RR:C19 Evidence Scale rating by reviewer:
Reliable. The main study claims are generally justified by its methods and data. The results and conclusions are likely to be similar to the hypothetical ideal study. There are some minor caveats or limitations, but they would/do not change the major claims of the study. The study provides sufficient strength of evidence on its own that its main claims should be considered actionable, with some room for future revision.

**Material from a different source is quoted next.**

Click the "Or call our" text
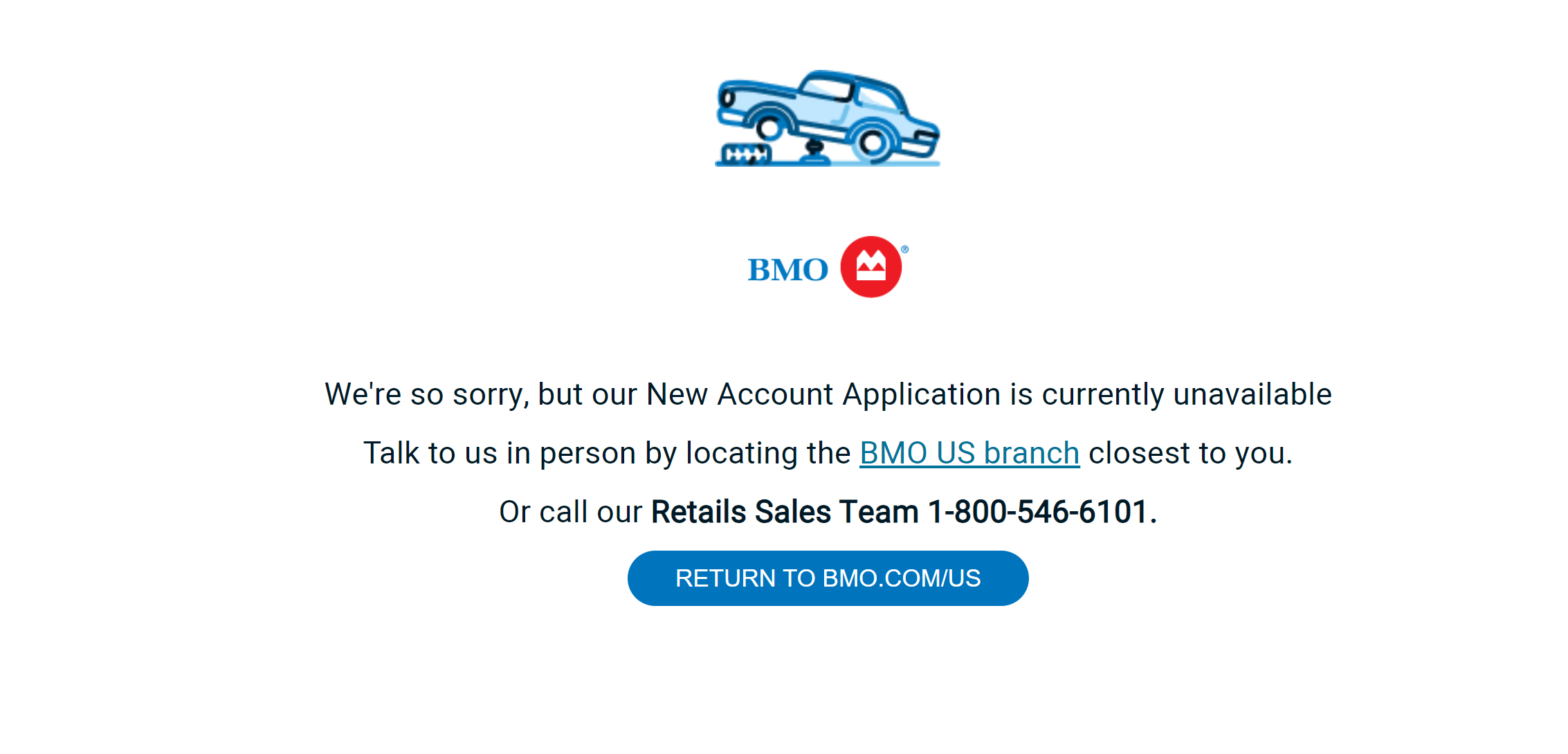This screenshot has height=754, width=1568. click(571, 512)
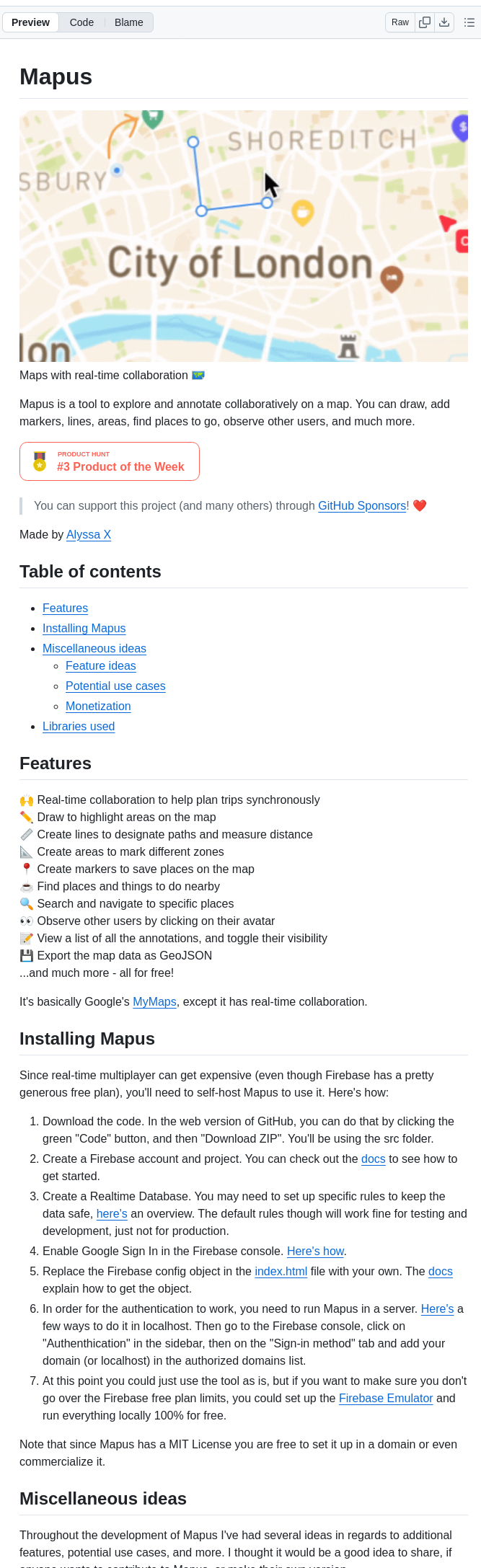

The manuscript by Boucau and co-workers demonstrated that, although SARS-CoV-2 Omicrom infection `shows a clearly different dynamics in terms of incubation period and transmission rates compared to the previous variants, no distinction was observed in terms of the time of virus shedding in the upper respiratory tract and time of infectious virus recovery in cell culture. Although the study was performed with a limited amount of samples (37 Delta and 19 Omicron variant symptomatic infections), the data presented is very relevant for the actual phase of the COVID-19 pandemics since it demonstrates that the virus's ability to invade and replicate in the upper respiratory tract does not change with the Omicron variant, going against the recommended rule of resuming isolation after 5 days of symptoms onset or of a positive SARS-CoV-2 test. The fact that 50% of the individuals still harbor infectious at five days post-infection and 25% at eight days is striking since it correlates with the possibility of continuous Omicron transmission after 5 days of symptomatic infection. Equally important is the demonstration that Ag-RDT positivity correlates mainly with viral load regardless of the variant analyzed. Also, discordancy between qRT-PCR results and Ag-RDT results mainly occurs 6-10 days after symptom onset, which correlates with an important decrease in the presence of cultivable virus. Thus, the data presented are sound and highly relevant for the field, especially because it clarifies the concerns regarding the Omicron variant, and would help in the management of SARS-CoV-2 infection.